Today, the main role of Tier standards and certification is quality assurance, to catch errors in data center designs.
Such errors are inevitable, says Stansberry, because “the projects and processes are too detailed and there are too many people with different KPIs that are officially impacting a project, from cost-cutting to scheduling to permitting to just finding room in a design to get things done they want to see done.”
Despite best intentions, inevitably, he says: “Every project has mistakes. Every project has problems. We're not going through and giving people 100s, it doesn't happen. Even in the best designed, best planned data centers in the world, we’re constantly finding errors and mistakes.”
“That's just to say, these are really complex projects, so that quality assurance is really important.”
What then? Beyond Tier Topology: Operational Sustainability
To consider how a data center is actually run, Uptime created a new Tier Standard for Operational Stability. This is administered through services including Tier Certification of Operational Sustainability (TCOS).
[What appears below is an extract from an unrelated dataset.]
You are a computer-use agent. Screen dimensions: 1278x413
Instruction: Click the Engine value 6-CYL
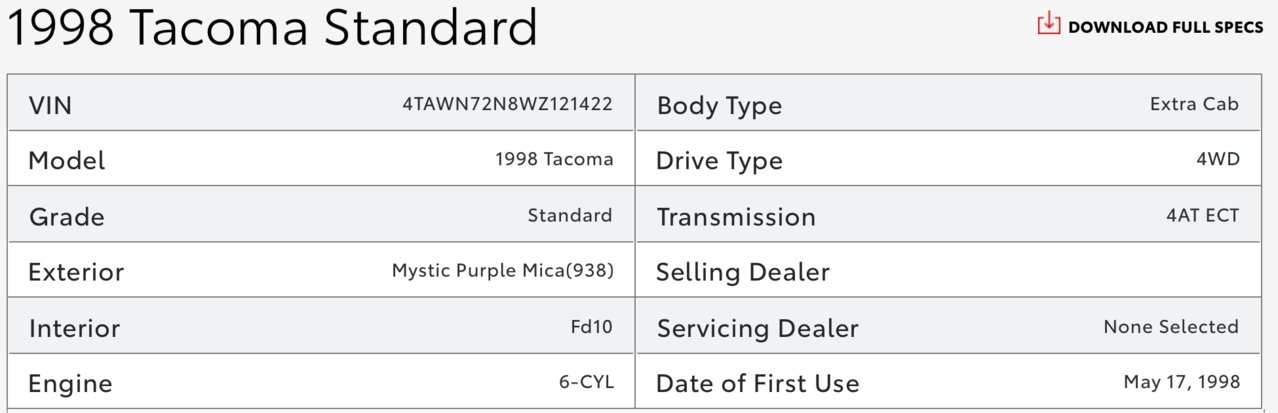586,382
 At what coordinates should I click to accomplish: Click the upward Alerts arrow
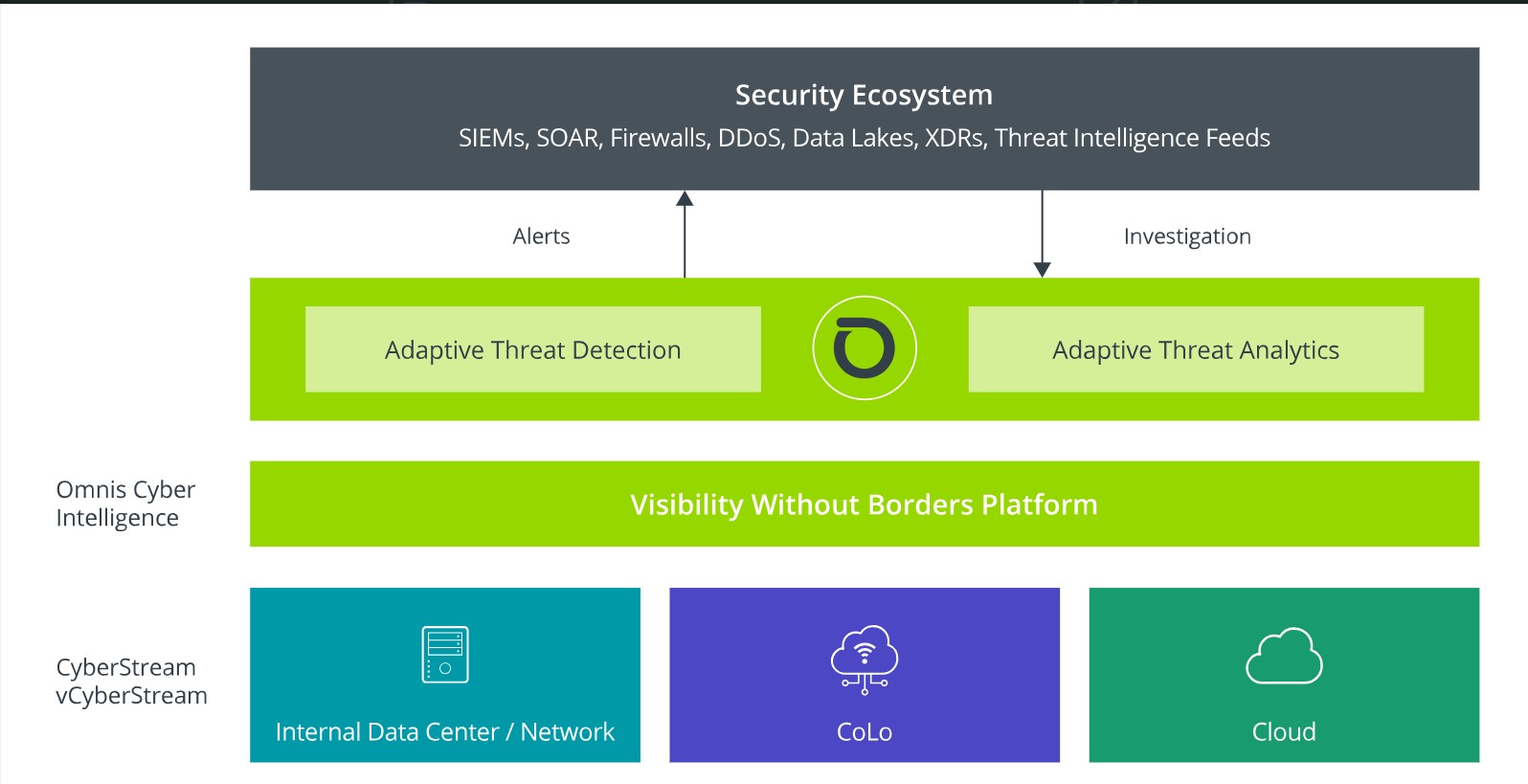[x=685, y=235]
The Operational Sustainability standard uses a score-based operations assessment to evaluate how effectively a data center is staffed, what its internal training looks like, and how reporting, accountability and internal organization are carried out.
Together, the two lenses of Topolicy and Operations are intended to help an organization to design and run a facility which meets its overall business needs, ensuring that a well-designed facility is also well-run.
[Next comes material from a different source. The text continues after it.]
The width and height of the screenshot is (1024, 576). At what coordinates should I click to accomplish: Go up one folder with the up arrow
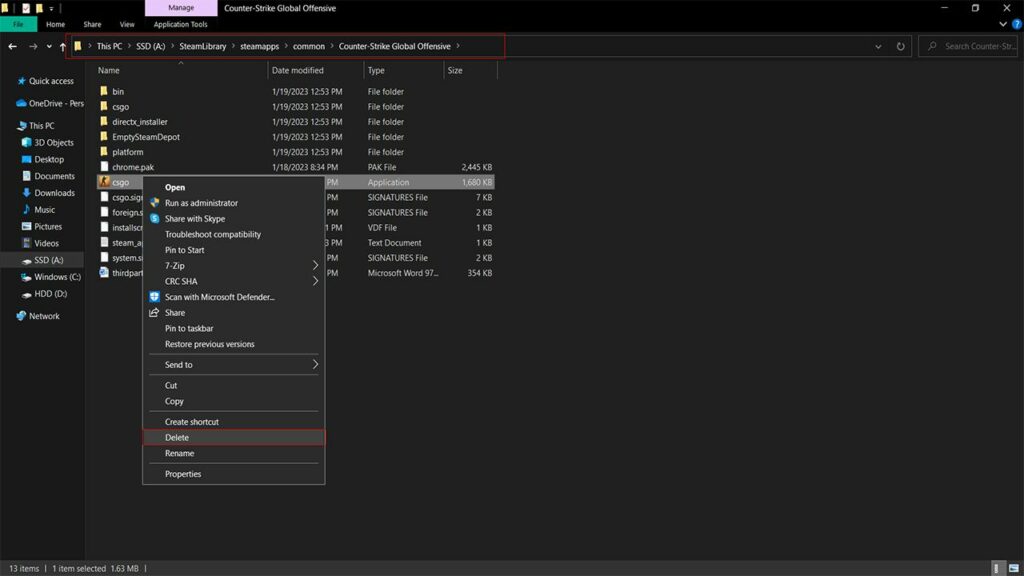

Operational Sustainability standards also serve to compare operations across multiple data centers, and, if used as a guide, should help operators run their facilities more consistently.
The are three foundational elements within the Tier Standard for Operational Sustainability: Management and Operations, Building Characteristics and Site Location.
Management and Operations
The ‘Management and Operations’ element is identified as the most influential in maximizing the potential availability of the data center, as, according to Uptime, most outages are attributable to management, staff and procedural shortcomings.
It looks at staffing, the effectiveness of a facility’s maintenance program including preventative maintenance and service level agreements, and how rigorous the staff training program is.
It is worth mentioning that management and operations are the most readily changed category, so attention here can be the easiest way to have a positive impact on the operation of the facility.
This analyzes the practicalities, checking how thorough an operator’s commissioning program is, and how well documented they, for instance factory witness testing of critical infrastructure.
It also looks at building features, with a view to assessing how well they set the operations staff up for success.
For instance, this elements looks at whether a facility has dedicated space for disaster recovery, for meetings and training, and for tool storage.
Lastly, the site location assesses the risk of natural disasters like flooding or seismic activity, but also man-made risk, like proximity to a chemical plant or a civil or military airfield, and how well prepared an operator is to mitigate those risks.
Data center risk assessments (DCRA)
To assess the sustainability of a live operating data center, Uptime Institute offers a service that combines the Tier Standard: Topology and Tier Standard: Operational Sustainability.
Data center risk assessments, are intend to assess the capabilities and conditions of an existing data center, and how well it can serve the needs of the organization.
It can be used to identify shortcomings, or as a due diligence item, or as part of a program to improve the facility's operations.
The assessment looks for vulnerabilities and single points of failure, assesses a data center’s capacity, arrangement and the condition of the equipment in situ, as well as a facility’s maintenance regime, staffing, and training programs.